Geeks have always been attentive whenever a female action figure is made with an accidental variant in which the factory forgets to paint the crotch area and leaves it flesh-colored. While there are plenty of actual figures of porn stars with sculpted genitalia, it’s these variants of mainstream figures that catch collectors’ notice.
The first and still most famous example is “Party” Angela, who has appeared on Topless Robot lists twicebefore. Spawn’s angelic adversary was released in 1995, back when the adult action figure market was exploding and the slightest factory variation would send a figure’s price skyrocketing.
A few years later, a Stephanie McMahon figure from JAKKS’ WWE line had the same sort of wardrobe malfunction, which was a bit creepier in that the figure was based on a real person (well – 99% real, 1% silicone).
Nowadays, all toy guns are brightly-colored or, at the very least, have an eye-blindingly bright orange tip at the end of the barrel. But back in the day, you could buy your kid a black-molded toy gun that could easily get them shot by police. Such was the realistic design of evil Transformer villain Megatron’s alternate gun mode.
The alt-mode was so realistic it was used at least once to hold hostages at gunpoint. Later releases and reissues of the toy added an orange cap to the end of the barrel. Heck, in Australia today, you can’t legally own Masterpiece Megatron without a license and a lockable gun cabinet.
In 1997, a mother in Ontario claimed the Berry Lovin’ Baby Smurf doll she bought for her grandchild made three sounds: it laughed, it cried, it said, “Who gives a fuck?”
Manufacturer Irwin Toy claimed the toy didn’t swear and that people were simply mishearing the words “I want to hug you.” Listen for yourself and decide. Whatever it’s saying, one thing is clear: that is one crappy voice feature. That shit is so garbled it could be saying anything.
7.) Wanking Tarzan
Can you guess why this toy was controversial?
His official name was “Rad Repeatin’ Tarzan.” The gimmick was that he could record you saying things and then repeat them back. Evidently he was also supposed to raise his hand to his mouth to do his famous call. However, lowering the arm just a little bit resulted in a far different gesture.
It’s not clear whether this toy was ever actually recalled or banned, although due to its notoriety on the Web, plenty of eBay sellers are happy to tell you it was and is therefore RARE HTF!
6.) Black Canary Barbie
With a leather jacket-underwear combination that covers most of her torso and fishnet stockings, Black Canary is arguably one of the more fully-dressed female superheroes in comics. But when Mattel released a version of Barbie in Black Canary’s outfit, some people were not pleased. The media called her “S&M Barbie,” and the religious group Christian Voice claimed that “a children’s doll in sexually suggestive clothing is irresponsible – it’s filth.”
5.) Harry Potter Nimbus 2000 Electronic Broomstick
More than one vibrating toy was considered for this list, but ultimately we decided to go with the Harry Potter Vibrating Broomstick.
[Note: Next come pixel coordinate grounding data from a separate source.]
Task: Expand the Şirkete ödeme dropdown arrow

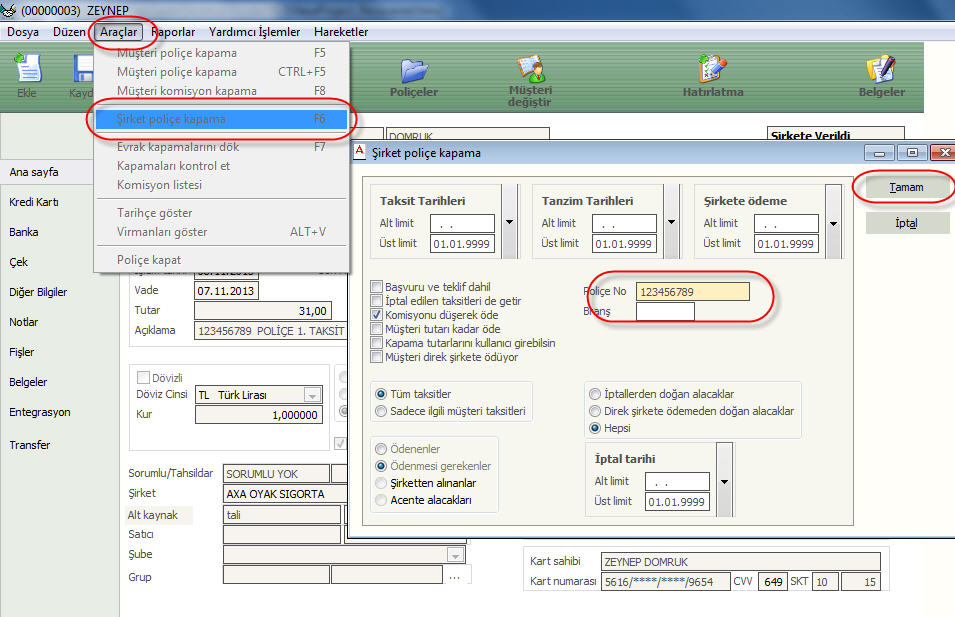Action: [x=833, y=222]
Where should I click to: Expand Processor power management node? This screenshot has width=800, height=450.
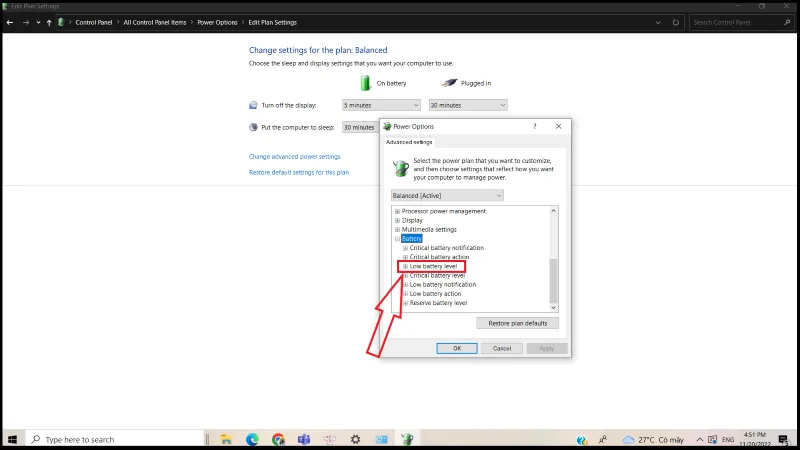pos(397,211)
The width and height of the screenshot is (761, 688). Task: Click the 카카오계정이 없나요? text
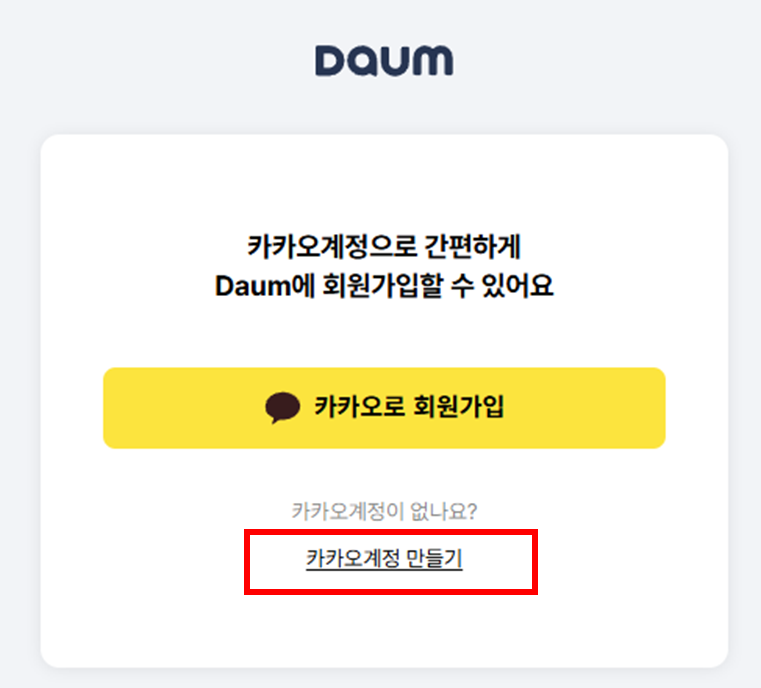click(x=384, y=511)
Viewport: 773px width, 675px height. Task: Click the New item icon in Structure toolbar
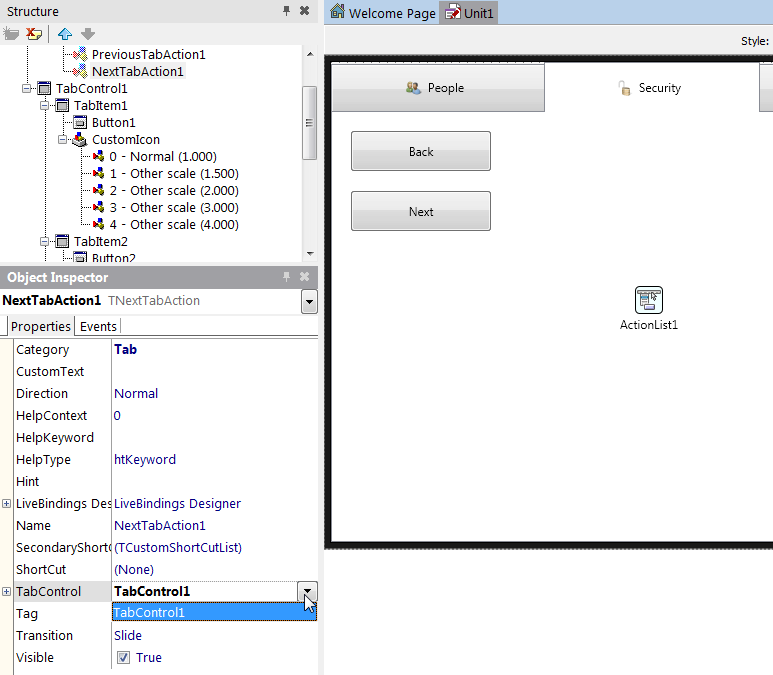pyautogui.click(x=11, y=34)
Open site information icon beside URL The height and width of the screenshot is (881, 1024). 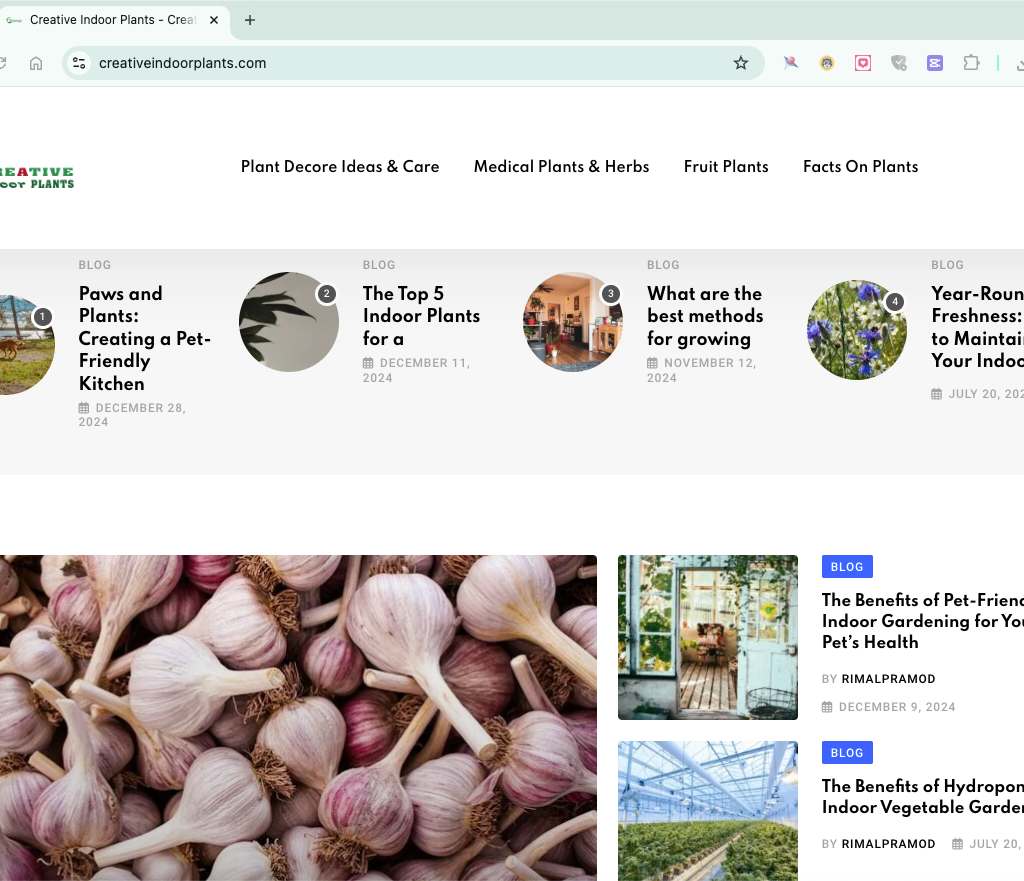point(79,63)
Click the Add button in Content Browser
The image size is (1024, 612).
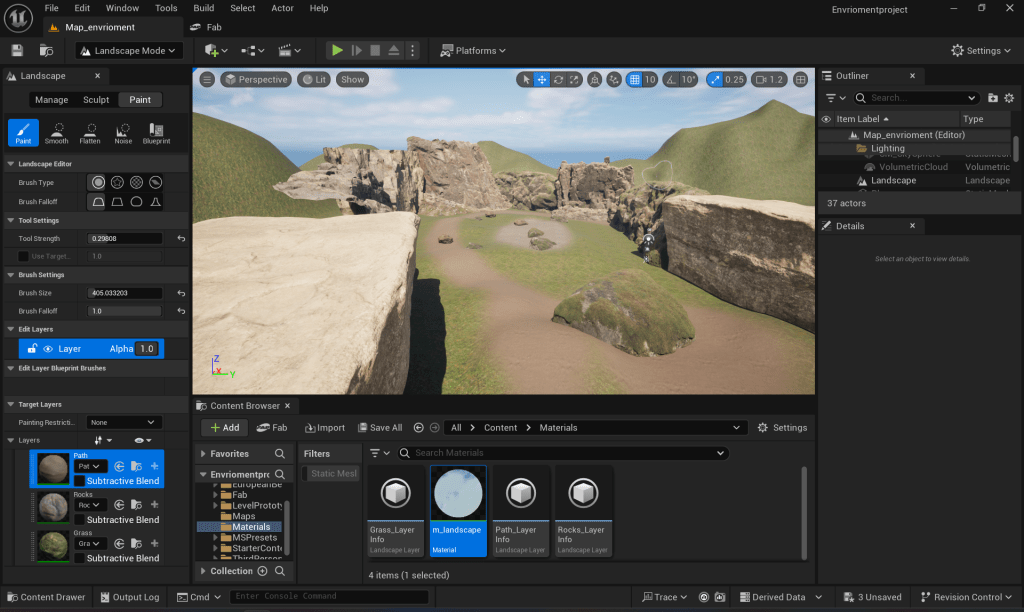224,427
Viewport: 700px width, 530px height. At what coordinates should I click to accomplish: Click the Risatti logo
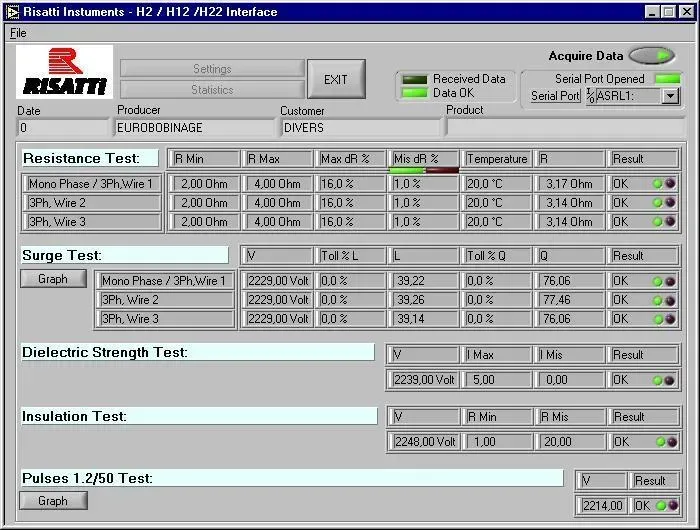point(64,73)
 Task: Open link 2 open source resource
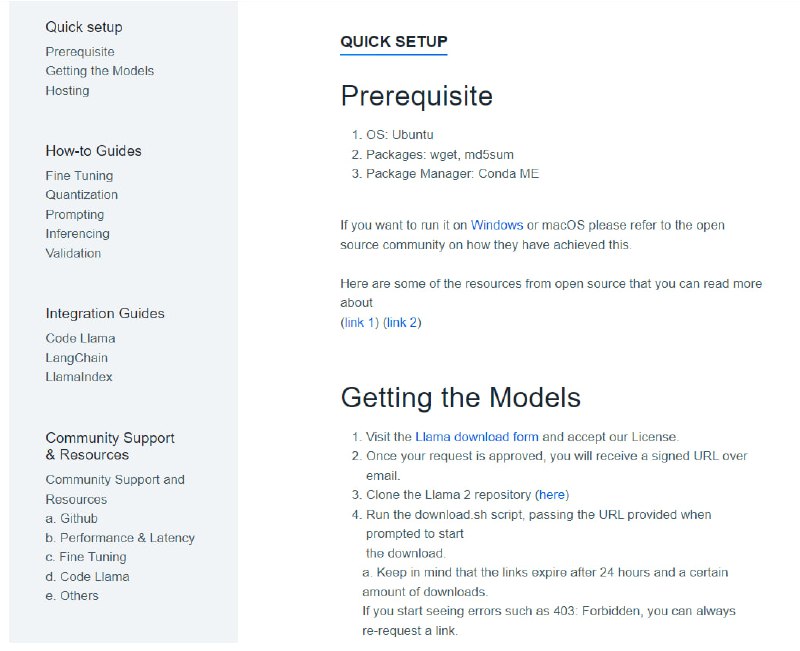403,322
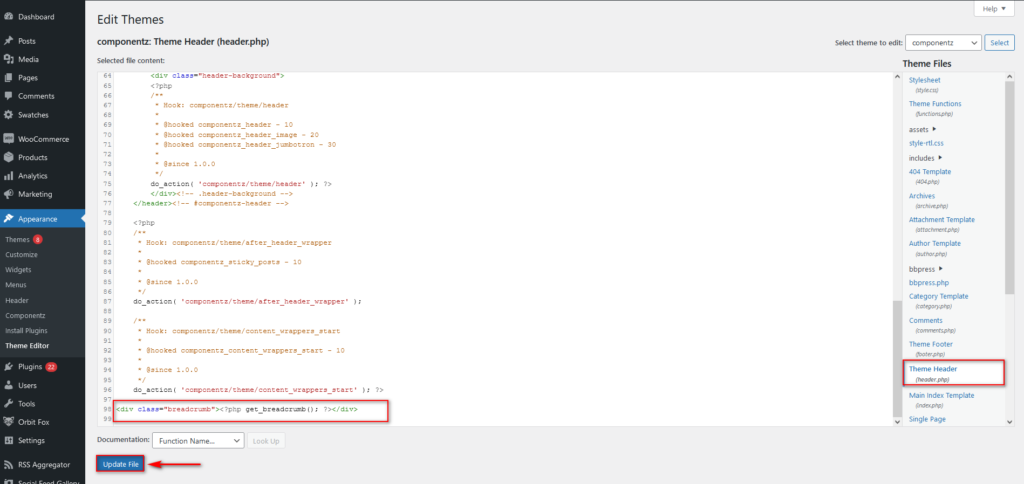Open the Function Name documentation dropdown

pyautogui.click(x=197, y=440)
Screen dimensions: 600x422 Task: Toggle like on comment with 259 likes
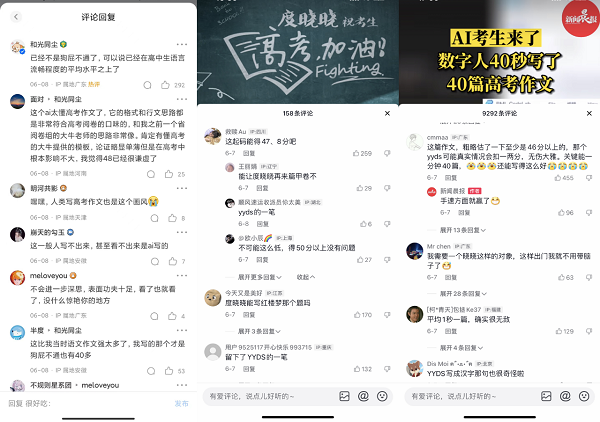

It’s a toy broomstick for children that vibrates. Y’know, to simulate…uh…the way flying broomsticks vibrate when they fly? Because they do that, I guess?
As always, people saw that the toy could vibrate and immediately made the leap to an alternative use for this item, i.e., sticking it up your nether regions for the purpose of sexual stimulation.
The aforementioned Reverend Rose was all over this one. In 1999, wrestler Al Snow had a bizarre gimmick in which he took advice from a decapitated mannequin head (it started after he took another wrestler’s advice to “get a little head” a bit too literally). JAKKS Pacific produced an action figure of Snow with a decapitated head accessory, but Walmart pulled the figure from shelves after a college professor complained that the figure glorified violence against women. If that’s the case, then an awful lot of brothers who took the heads off their sister’s Barbies have some explaining to do.
3.) The Endowed Hulk
A young girl goes to county fair, wins a Hulk doll, notices an odd lump in its pants, pulls down the Hulk’s pants in a fairly innocent show of adolescent curiosity and discovers…a green schlong.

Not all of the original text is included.